[THE EXERCISE]: Format the records from the line that contains "This screenshot has height=812, width=1456." through the line that contains "Looking at the screenshot, I should (472, 74).", and only those, as a two-column CSV with the headers text and answer. Give one row per record, with each value in one quoted field, line breaks turned into spaces and the pictures left out.

[RECORDS SUPPLIED]:
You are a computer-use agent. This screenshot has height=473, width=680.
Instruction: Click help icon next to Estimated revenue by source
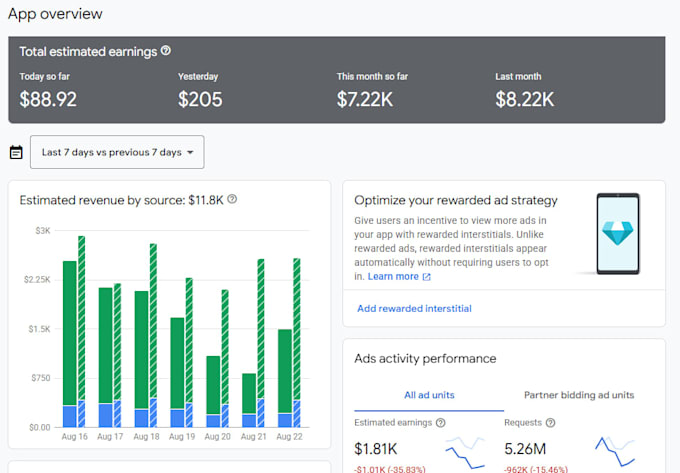(232, 199)
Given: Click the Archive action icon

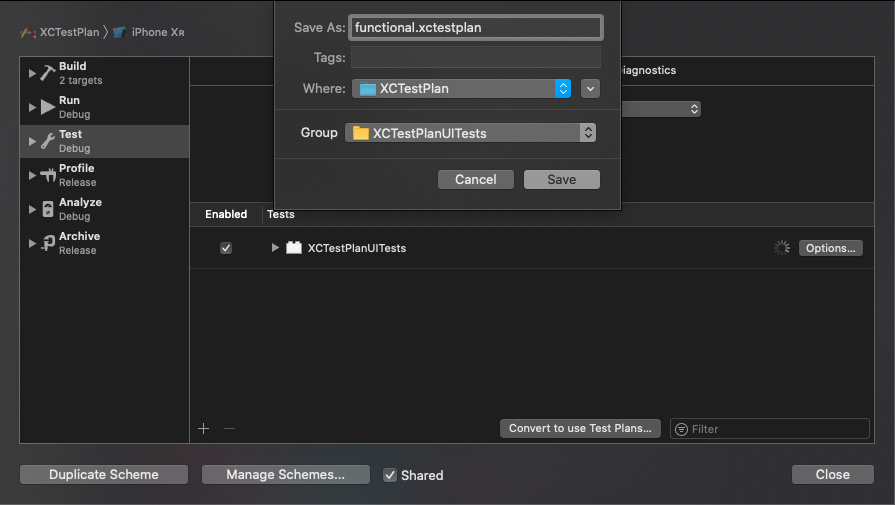Looking at the screenshot, I should click(47, 243).
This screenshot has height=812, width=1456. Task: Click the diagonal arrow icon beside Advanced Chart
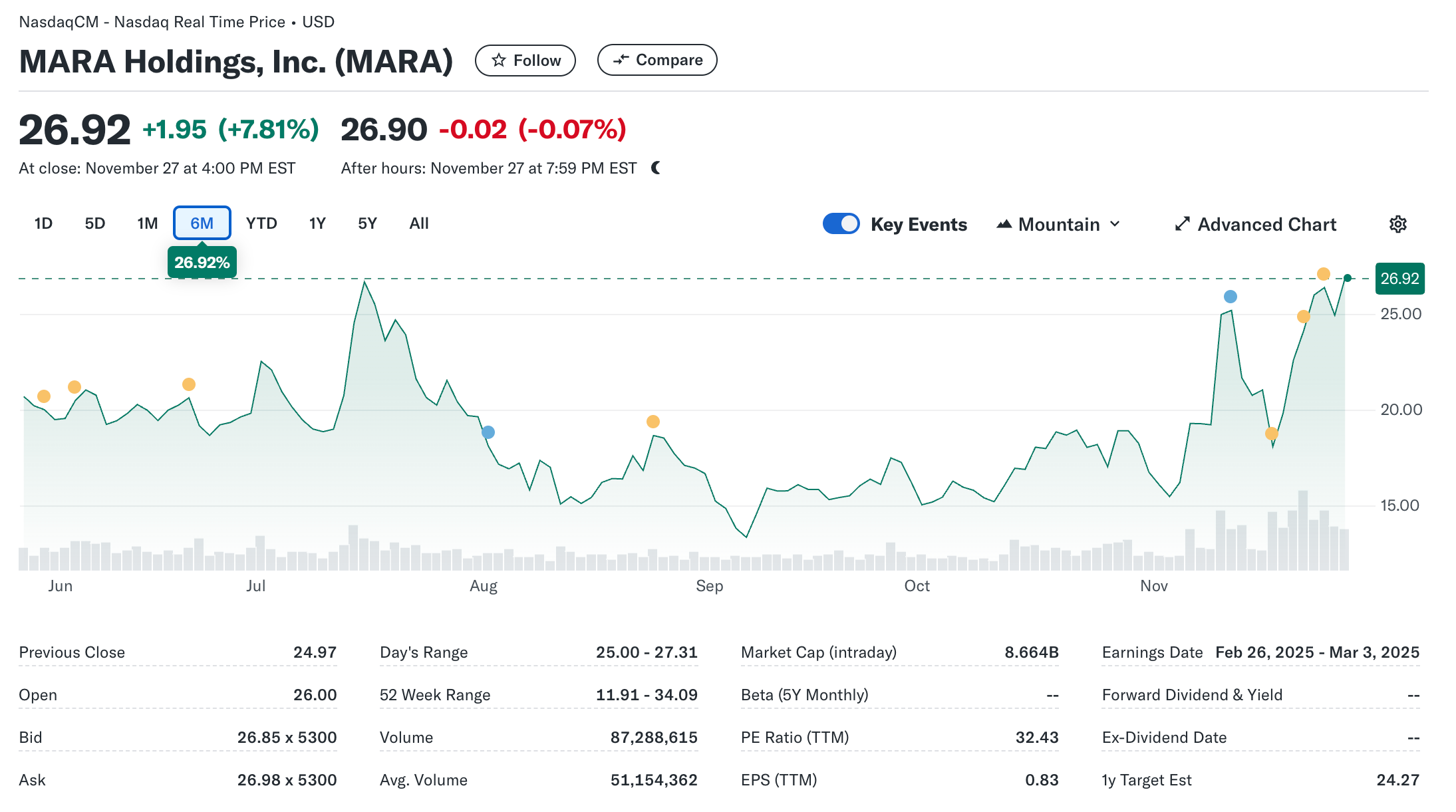1182,224
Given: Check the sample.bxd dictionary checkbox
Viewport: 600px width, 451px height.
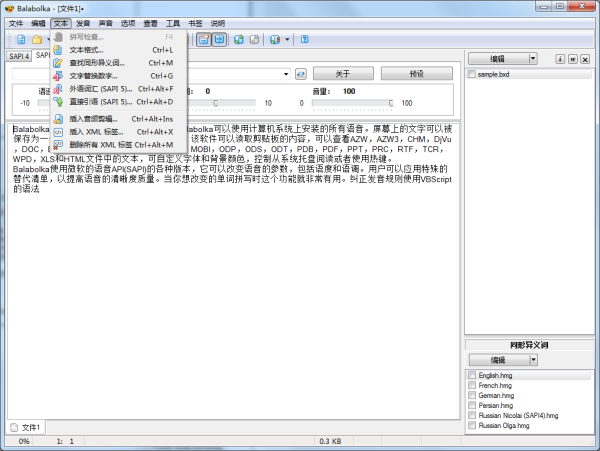Looking at the screenshot, I should (472, 74).
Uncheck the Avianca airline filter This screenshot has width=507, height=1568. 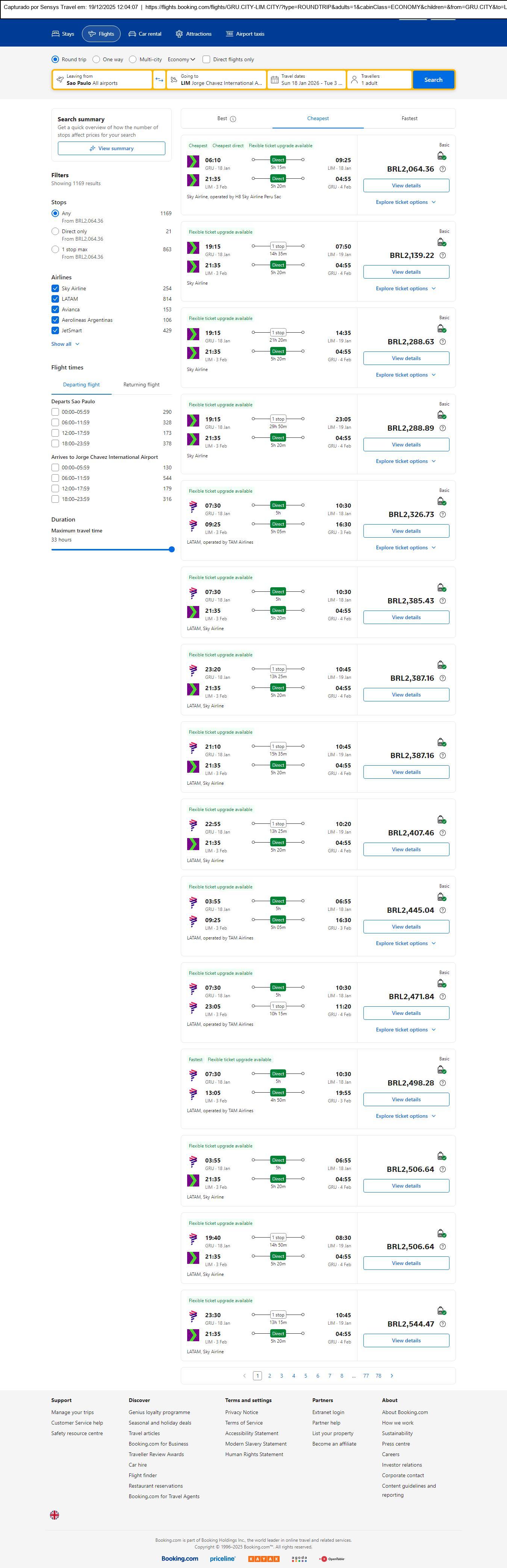56,309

[SOLUTION BELOW]:
text,answer
"This screenshot has height=812, width=1456. Task: Click the diagonal arrow icon beside Advanced Chart","1182,224"
"Given: Check the sample.bxd dictionary checkbox Viewport: 600px width, 451px height.","Looking at the screenshot, I should (472, 74)."